**Try it:** From the data that follows, copy every line holding the string "search".

Data extracted from a collection
%%

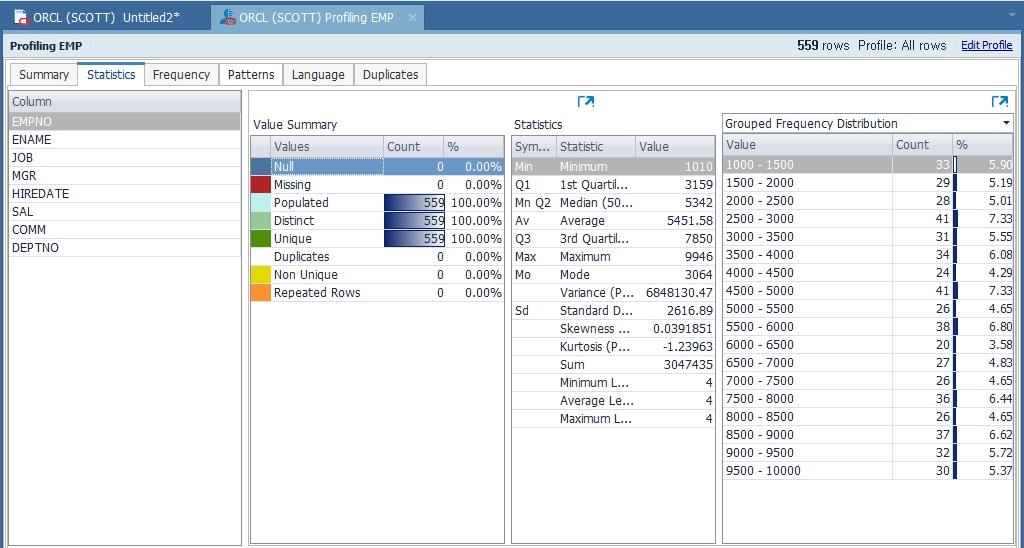Close the Profiling EMP tab
1024x548 pixels.
(412, 18)
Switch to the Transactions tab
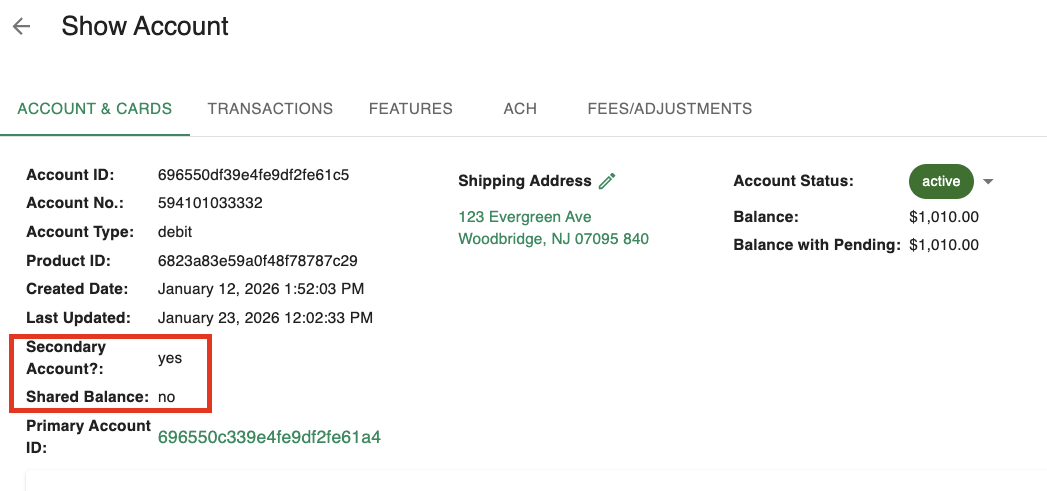The width and height of the screenshot is (1047, 491). pos(270,108)
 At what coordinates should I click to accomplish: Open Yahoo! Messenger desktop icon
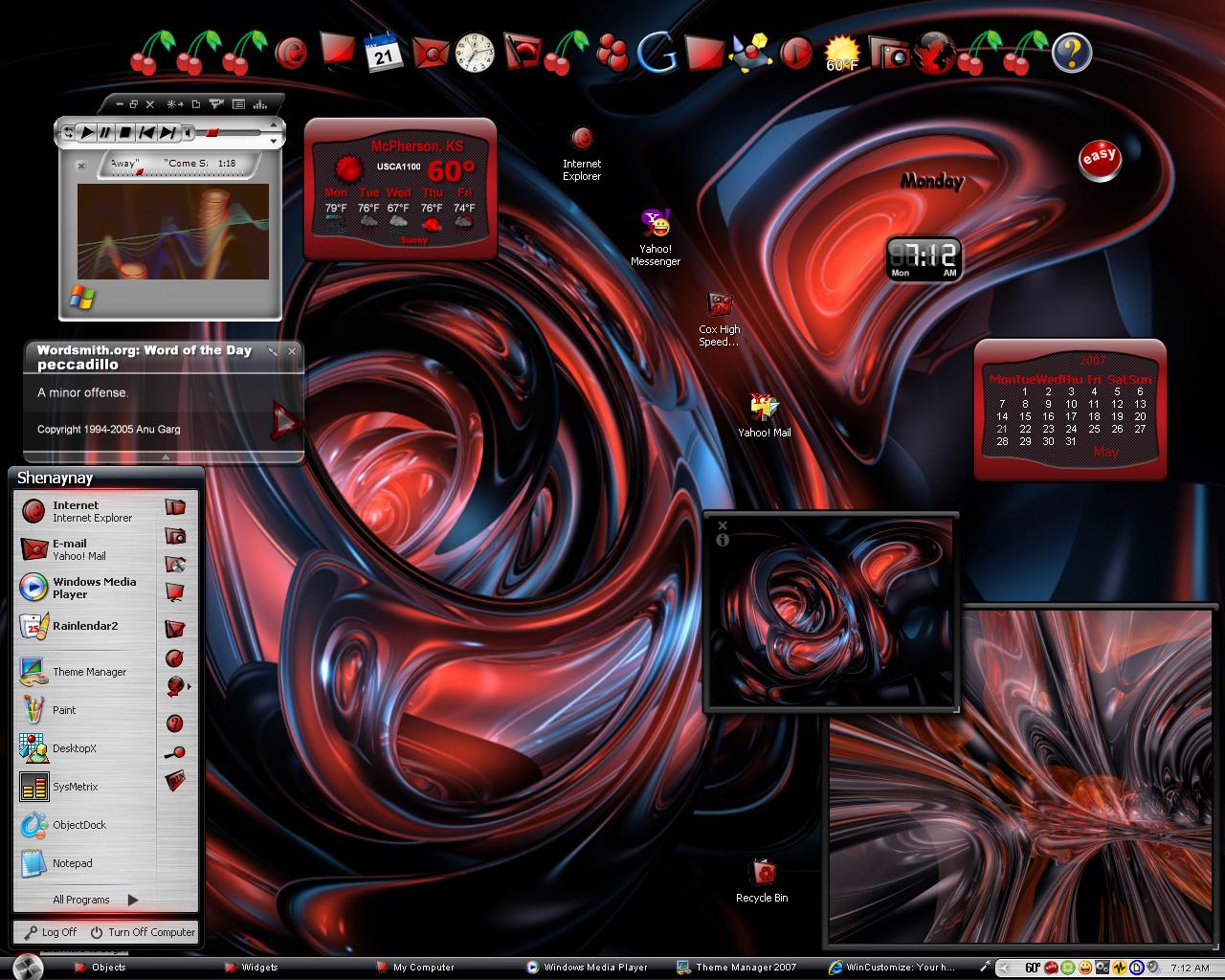(656, 237)
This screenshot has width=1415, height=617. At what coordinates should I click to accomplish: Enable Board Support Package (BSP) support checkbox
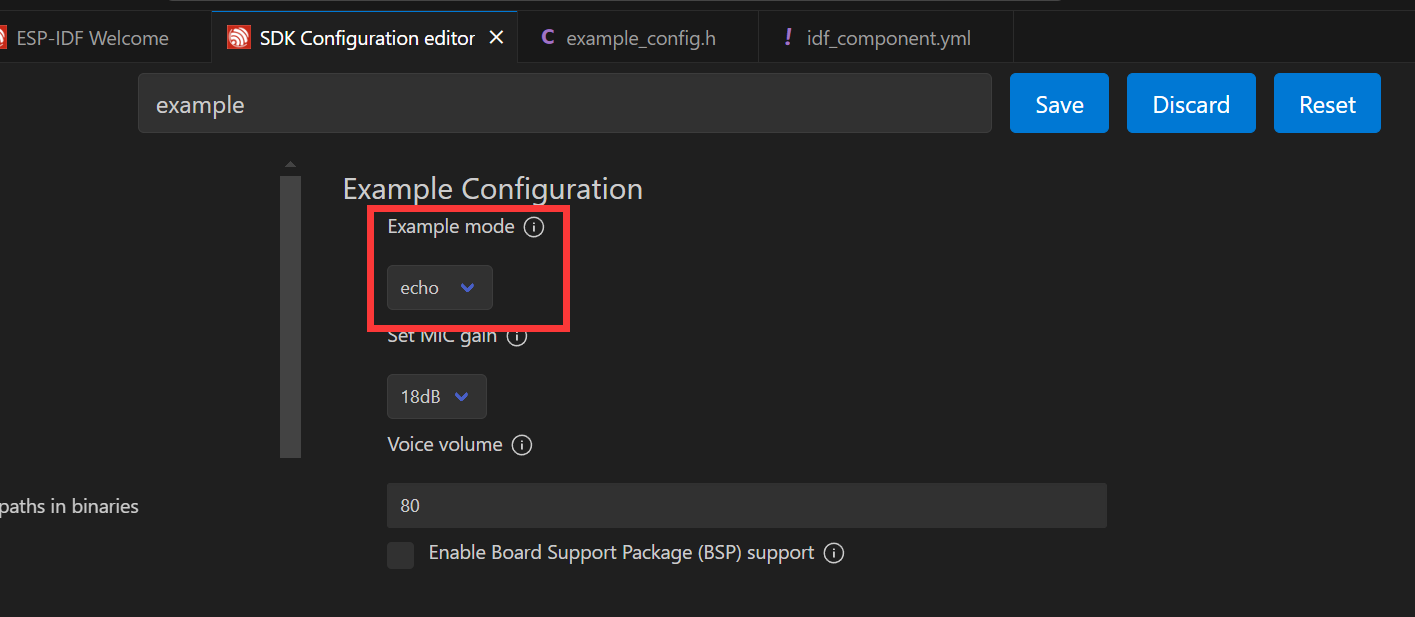pos(400,555)
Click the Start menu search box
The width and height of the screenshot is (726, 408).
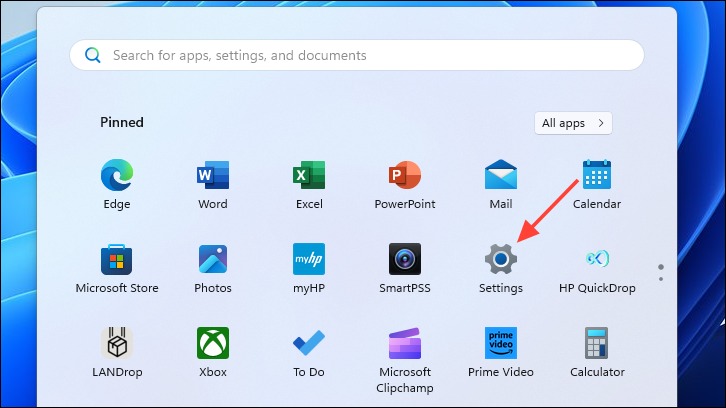(357, 55)
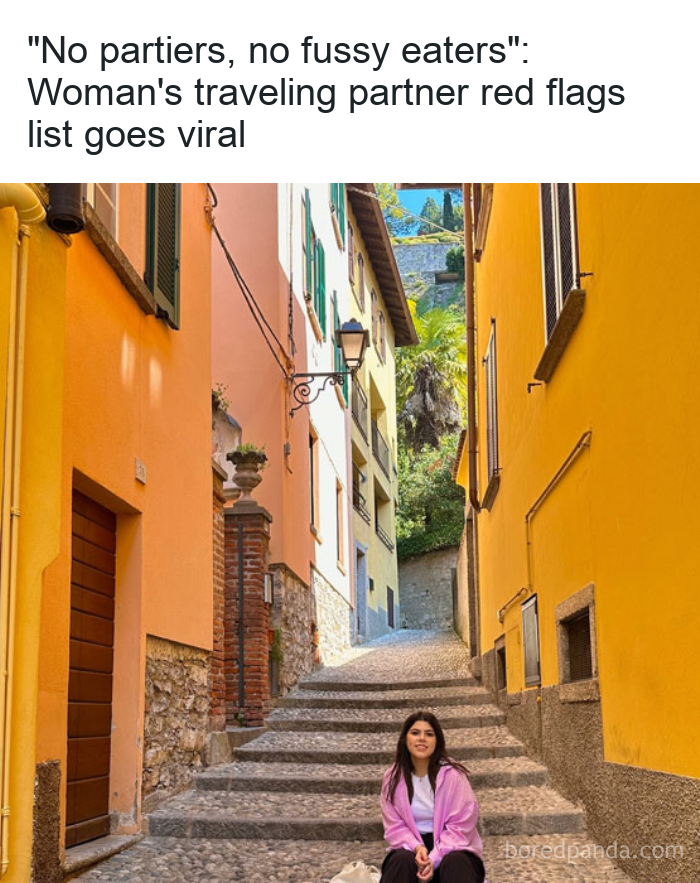Click the wall-mounted street lantern
Screen dimensions: 700x883
[x=352, y=342]
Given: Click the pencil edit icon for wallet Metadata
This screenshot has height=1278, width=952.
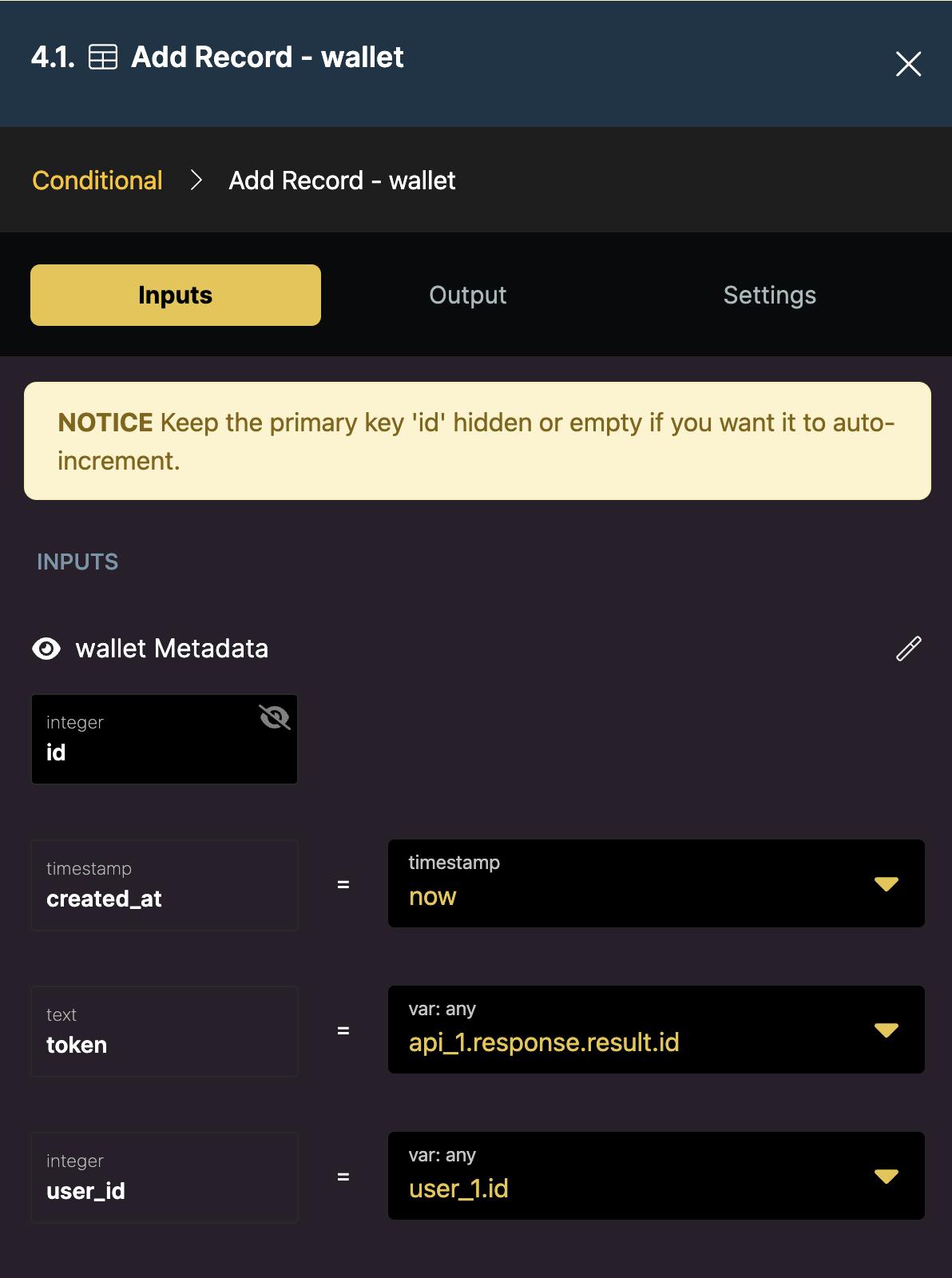Looking at the screenshot, I should pos(908,649).
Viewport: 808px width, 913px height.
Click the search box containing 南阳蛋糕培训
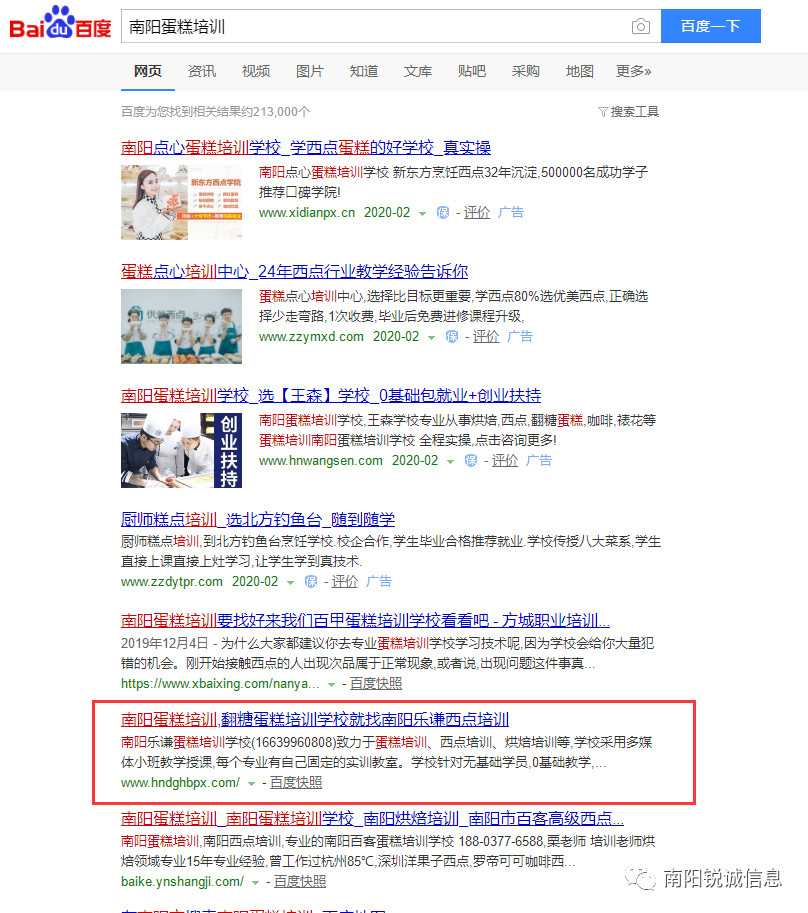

%%

**Exercise result:**
Click the Start menu search box
Click the search box containing 南阳蛋糕培训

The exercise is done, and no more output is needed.